[Consigne A]
Répondez à ces questions d'après le texte sur François Mitterrand :
(i) Dans quelle ville cet homme a-t-il choisi d'être enterré ?
(ii) Qui allait-il prier chaque année à Bassac ?
(iii) De quel Évangile vient le dialogue choisi pour ses obsèques ?
[Consigne B]
Relevez tous les noms de lieux cités dans le texte sur François Mitterrand, sauf le nom du pays.
[Consigne C]
Poursuivez le texte sur François Mitterrand après sa dernière phrase.

[Texte de la page]
=-=-=

            À un certain moment, cet homme a choisi d’être enterré religieusement, à Jarnac, près de ses parents. Il a choisi de ne pas être enterré civilement au Mont Beuvray, où il avait acquis pourtant un lopin de terre. Il a choisi d’entrer dans cette histoire familiale qu’il n’avait jamais oubliée.

            On peut tout dire de lui et de sa complexité humaine. Mais il y a deux réalités que personne ne peut contester. Il avait le sens de l’histoire et il était nourri de culture catholique. Et tout a commencé près de ses parents qui connaissaient le Christ, qui comprenaient l’Évangile de l’amour en actes et qui participaient fidèlement à la messe. Allez visiter sa maison et regardez l’endroit où est morte sa mère, avec la petite croix du Christ incrustée dans la tapisserie. Tout est dit dans ce signe de la victoire du Christ sur la mort et le mal et du chemin ainsi ouvert vers le Père des miséricordes !

            Et que l’on ne dise pas que François MITTERRAND serait devenu ensuite un mécréant qui aurait cessé de chercher Dieu dans des églises ! C’est faux ! Qu’il était heureux d’aller prier Thérèse de l’Enfant-Jésus à Bassac, chaque année, et aussi d’entrer dans la basilique de Vézelay, de rencontrer le frère Roger, le prieur de Taizé, et de parcourir la basilique de Saint-Denis, pour y retrouver les rois de France qui y sont enterrés, des Valois aux Bourbons, et de François Ier à Louis XVIII, qui n’étaient pas plus vertueux que lui !

            Cet homme savait la place de la tradition catholique dans l’histoire de la France. Ce qu’il ne savait pas, ce qu’il cherchait, à travers toutes sortes de sinuosités intérieures, c’est le chemin de Dieu, son visage, sa vérité, sa présence, son Amour.

            Mais cette difficulté à savoir, à percevoir l’invisible à travers le visible et le sensible, fait aussi partie de l’expérience des apôtres, de Thomas à Philippe. Et c’est pourquoi j’avais choisi pour ses obsèques ce dialogue étonnant que rapporte l’Évangile de Jean.

            C’est l’heure du dernier repas, ouvert par le lavement des pieds. C’est l’heure des confidences de l’ami à ses amis qui ne le comprennent pas. « Seigneur, nous ne savons pas où tu vas ! Comment en saurions-nous le chemin ? » Quelle distance apparemment infranchissable entre Jésus et ces hommes qu’il a choisis et qui devraient le connaître ! « Philippe, je suis avec vous depuis si longtemps, et tu ne me connais pas ! »
=-=-=
(Données enregistrées)
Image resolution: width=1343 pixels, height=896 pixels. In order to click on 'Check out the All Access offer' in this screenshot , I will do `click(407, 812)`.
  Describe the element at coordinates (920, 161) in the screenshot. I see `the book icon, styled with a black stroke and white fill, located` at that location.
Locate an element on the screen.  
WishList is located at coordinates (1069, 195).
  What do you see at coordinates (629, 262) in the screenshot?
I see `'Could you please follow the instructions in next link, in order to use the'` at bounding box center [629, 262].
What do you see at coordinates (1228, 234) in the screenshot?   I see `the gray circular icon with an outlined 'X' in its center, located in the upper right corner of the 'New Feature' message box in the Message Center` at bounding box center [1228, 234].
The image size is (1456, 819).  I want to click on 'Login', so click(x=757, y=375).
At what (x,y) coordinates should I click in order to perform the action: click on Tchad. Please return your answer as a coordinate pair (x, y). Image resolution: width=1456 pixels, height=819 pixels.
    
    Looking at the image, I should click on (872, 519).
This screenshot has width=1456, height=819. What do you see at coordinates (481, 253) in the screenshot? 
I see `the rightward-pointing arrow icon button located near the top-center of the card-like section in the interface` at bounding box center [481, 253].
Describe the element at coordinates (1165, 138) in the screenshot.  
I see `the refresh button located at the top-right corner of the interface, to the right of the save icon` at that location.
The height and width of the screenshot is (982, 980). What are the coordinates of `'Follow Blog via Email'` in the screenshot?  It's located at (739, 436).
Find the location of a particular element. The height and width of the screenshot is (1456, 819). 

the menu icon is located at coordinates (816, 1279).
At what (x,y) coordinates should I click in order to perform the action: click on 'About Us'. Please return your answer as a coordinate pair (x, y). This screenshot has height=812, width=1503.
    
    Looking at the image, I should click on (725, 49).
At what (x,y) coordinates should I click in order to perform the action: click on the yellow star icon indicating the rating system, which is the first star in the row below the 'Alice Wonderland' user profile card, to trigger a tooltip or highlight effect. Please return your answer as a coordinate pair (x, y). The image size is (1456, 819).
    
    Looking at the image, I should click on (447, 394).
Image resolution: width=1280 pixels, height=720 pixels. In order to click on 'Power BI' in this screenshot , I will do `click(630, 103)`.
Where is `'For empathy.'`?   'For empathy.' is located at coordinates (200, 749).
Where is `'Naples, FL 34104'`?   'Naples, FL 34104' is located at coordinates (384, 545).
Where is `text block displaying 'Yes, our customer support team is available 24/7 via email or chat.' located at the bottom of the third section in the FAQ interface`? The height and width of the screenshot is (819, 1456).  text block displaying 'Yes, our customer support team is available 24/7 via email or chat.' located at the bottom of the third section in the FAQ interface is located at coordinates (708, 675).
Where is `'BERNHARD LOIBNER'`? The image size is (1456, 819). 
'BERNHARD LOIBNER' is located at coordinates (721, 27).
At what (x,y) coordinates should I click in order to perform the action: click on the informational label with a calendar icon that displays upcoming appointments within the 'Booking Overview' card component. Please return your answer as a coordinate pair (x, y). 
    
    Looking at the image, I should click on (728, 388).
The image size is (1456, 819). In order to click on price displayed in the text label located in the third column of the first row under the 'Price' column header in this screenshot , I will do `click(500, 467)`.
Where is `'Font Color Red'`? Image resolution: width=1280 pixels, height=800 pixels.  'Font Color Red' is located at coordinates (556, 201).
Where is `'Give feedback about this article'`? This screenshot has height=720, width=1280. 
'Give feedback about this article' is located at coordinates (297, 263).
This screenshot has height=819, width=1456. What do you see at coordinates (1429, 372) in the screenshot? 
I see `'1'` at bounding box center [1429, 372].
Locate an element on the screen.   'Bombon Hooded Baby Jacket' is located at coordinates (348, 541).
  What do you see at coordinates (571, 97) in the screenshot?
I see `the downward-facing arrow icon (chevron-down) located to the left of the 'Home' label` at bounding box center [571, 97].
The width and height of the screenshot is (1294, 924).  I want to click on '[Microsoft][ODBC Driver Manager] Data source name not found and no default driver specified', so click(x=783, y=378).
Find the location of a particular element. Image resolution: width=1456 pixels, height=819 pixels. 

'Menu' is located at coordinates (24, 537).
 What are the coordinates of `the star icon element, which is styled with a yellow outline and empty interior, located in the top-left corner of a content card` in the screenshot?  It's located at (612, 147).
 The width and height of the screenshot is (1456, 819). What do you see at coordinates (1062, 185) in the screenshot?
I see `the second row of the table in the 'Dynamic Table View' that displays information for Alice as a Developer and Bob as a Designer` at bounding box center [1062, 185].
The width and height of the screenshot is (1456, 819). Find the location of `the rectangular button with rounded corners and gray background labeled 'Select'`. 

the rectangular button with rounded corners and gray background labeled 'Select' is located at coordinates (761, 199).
=-=-=
[Résultat attendu A]
(i) À Jarnac, près de ses parents.
(ii) Thérèse de l'Enfant-Jésus.
(iii) L'Évangile de Jean.

[Résultat attendu B]
Jarnac, Mont Beuvray, Bassac, Vézelay, Taizé, Saint-Denis

[Résultat attendu C]
            Jésus a fait lui-même l’expérience de cette distance avec ses plus proches. Ils sont là, ils le voient et ils ne perçoivent rien de ce qu’il porte en lui. Sans doute parce qu’ils rêvaient de Dieu selon leurs catégories d’hommes ! Ils rêvent d’un triomphe éclatant du Messie de Dieu. Ils ne peuvent pas percevoir cette bouleversante humilité du Fils qui, pour laisser place à la révélation du Père, ne s’impose pas, s’efface, se livre, se donne totalement, et manifeste ainsi jusqu’où Dieu descend pour tout ressaisir de notre humanité.

            Je crois que François MITTERRAND butait sur ce scandale de la croix, d’autant plus qu’il n’allait pas cesser de naviguer à travers les tumultes de la guerre, de l’Occupation, de la Libération et à travers ces rapports de forces politiques, où les reniements, les trahisons et les mensonges font ordinairement partie du chemin à parcourir !

            Et nous qui sommes réunis ce matin, en faisant mémoire de Jésus Christ mort et ressuscité, et aussi de cet homme, de cet enfant de Jarnac devenu président de la République, nous sommes confrontés à ce même mystère qui s’ouvre à nous et qui ne cesse pas de nous attirer, de nous appeler. « Je pars vers le Père », dit Jésus, « C’est moi qui suis le chemin, la Vérité et la Vie ! »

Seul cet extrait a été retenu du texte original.